**Exercise requirements**
Reproduce exactly, with no other output, every line of the data below from the line containing "Follow the Create new report link" to the end, inclusive.

**Record extracts**
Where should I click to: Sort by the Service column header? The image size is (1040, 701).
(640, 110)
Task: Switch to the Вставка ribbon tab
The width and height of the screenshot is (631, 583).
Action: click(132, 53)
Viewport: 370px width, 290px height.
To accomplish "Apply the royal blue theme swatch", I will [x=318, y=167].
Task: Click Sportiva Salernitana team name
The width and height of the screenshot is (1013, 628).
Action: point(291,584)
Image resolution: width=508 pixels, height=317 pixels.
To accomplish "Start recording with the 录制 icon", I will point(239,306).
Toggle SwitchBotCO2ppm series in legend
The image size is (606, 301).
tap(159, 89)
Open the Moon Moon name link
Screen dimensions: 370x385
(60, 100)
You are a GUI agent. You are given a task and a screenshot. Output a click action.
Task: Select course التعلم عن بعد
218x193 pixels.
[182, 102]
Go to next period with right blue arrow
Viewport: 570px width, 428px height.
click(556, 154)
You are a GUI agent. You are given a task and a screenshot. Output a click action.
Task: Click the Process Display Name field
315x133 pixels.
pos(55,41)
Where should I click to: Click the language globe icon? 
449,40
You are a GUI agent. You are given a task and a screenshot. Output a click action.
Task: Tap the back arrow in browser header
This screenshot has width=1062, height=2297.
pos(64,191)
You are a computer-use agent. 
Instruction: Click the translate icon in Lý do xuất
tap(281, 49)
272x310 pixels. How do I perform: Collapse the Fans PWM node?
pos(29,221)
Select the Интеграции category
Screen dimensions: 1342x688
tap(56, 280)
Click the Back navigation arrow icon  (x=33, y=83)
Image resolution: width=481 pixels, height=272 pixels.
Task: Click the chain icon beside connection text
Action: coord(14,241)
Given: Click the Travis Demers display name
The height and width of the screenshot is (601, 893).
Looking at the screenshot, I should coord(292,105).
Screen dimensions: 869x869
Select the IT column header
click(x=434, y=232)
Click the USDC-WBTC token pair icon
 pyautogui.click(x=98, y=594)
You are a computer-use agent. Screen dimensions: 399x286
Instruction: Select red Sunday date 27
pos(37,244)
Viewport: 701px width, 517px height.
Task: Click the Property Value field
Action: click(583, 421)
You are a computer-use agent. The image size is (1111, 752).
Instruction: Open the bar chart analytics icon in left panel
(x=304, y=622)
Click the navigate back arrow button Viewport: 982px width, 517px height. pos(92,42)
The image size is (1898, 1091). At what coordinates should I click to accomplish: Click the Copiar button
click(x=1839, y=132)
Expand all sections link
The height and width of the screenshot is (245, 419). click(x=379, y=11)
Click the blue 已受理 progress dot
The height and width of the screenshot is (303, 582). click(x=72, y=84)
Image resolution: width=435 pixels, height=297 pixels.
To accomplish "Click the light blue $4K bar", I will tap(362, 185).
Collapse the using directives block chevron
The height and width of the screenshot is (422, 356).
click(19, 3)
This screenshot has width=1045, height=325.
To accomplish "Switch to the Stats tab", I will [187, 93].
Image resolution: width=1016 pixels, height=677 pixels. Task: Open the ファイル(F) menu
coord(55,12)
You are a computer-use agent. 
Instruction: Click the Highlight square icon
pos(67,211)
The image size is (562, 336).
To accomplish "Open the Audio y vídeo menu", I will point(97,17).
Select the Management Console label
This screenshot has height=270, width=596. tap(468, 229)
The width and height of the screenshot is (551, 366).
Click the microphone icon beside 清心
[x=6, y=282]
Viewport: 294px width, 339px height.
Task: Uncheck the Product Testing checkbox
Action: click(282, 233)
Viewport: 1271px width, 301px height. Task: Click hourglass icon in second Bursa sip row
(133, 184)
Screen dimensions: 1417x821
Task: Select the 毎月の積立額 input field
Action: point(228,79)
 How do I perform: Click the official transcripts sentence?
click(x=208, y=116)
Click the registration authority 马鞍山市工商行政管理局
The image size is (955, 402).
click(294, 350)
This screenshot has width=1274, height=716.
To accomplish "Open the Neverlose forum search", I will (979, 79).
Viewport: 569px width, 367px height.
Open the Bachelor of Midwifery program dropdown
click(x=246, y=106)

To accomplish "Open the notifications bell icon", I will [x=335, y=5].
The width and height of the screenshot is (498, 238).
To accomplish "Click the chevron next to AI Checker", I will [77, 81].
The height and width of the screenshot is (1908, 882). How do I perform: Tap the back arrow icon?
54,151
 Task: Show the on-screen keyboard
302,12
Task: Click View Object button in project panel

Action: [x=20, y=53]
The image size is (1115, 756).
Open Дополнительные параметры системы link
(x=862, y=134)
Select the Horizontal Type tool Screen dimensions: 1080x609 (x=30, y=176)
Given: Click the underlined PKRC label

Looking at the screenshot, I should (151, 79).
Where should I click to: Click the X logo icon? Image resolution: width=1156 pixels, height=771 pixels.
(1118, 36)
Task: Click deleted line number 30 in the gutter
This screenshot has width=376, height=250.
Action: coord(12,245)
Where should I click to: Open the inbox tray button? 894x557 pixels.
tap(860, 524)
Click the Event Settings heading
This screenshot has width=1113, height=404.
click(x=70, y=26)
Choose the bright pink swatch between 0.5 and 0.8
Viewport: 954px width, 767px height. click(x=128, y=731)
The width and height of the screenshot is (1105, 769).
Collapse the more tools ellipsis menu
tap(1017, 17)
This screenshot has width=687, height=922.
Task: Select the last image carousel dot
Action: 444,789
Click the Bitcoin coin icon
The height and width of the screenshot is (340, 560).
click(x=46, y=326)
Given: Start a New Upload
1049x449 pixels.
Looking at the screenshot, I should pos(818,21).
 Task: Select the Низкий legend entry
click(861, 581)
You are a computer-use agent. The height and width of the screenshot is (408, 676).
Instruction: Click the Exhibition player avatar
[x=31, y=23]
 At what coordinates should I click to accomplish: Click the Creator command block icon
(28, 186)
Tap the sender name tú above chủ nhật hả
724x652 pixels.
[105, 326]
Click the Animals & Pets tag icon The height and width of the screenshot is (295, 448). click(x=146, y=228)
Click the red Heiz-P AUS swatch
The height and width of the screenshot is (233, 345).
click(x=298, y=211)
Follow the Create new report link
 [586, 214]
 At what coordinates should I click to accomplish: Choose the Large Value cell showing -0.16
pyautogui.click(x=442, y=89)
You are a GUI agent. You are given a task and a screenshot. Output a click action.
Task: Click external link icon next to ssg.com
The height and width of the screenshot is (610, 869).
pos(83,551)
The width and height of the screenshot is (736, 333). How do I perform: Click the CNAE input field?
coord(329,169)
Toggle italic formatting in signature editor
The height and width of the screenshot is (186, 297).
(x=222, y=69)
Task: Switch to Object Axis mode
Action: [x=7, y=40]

**Expected answer**
Follow the Create new report link
 [586, 214]
 At what coordinates should I click to accomplish: Choose the Large Value cell showing -0.16
pyautogui.click(x=442, y=89)
You are a GUI agent. You are given a task and a screenshot. Output a click action.
Task: Click external link icon next to ssg.com
The height and width of the screenshot is (610, 869).
pos(83,551)
The width and height of the screenshot is (736, 333). How do I perform: Click the CNAE input field?
coord(329,169)
Toggle italic formatting in signature editor
The height and width of the screenshot is (186, 297).
(x=222, y=69)
Task: Switch to Object Axis mode
Action: [x=7, y=40]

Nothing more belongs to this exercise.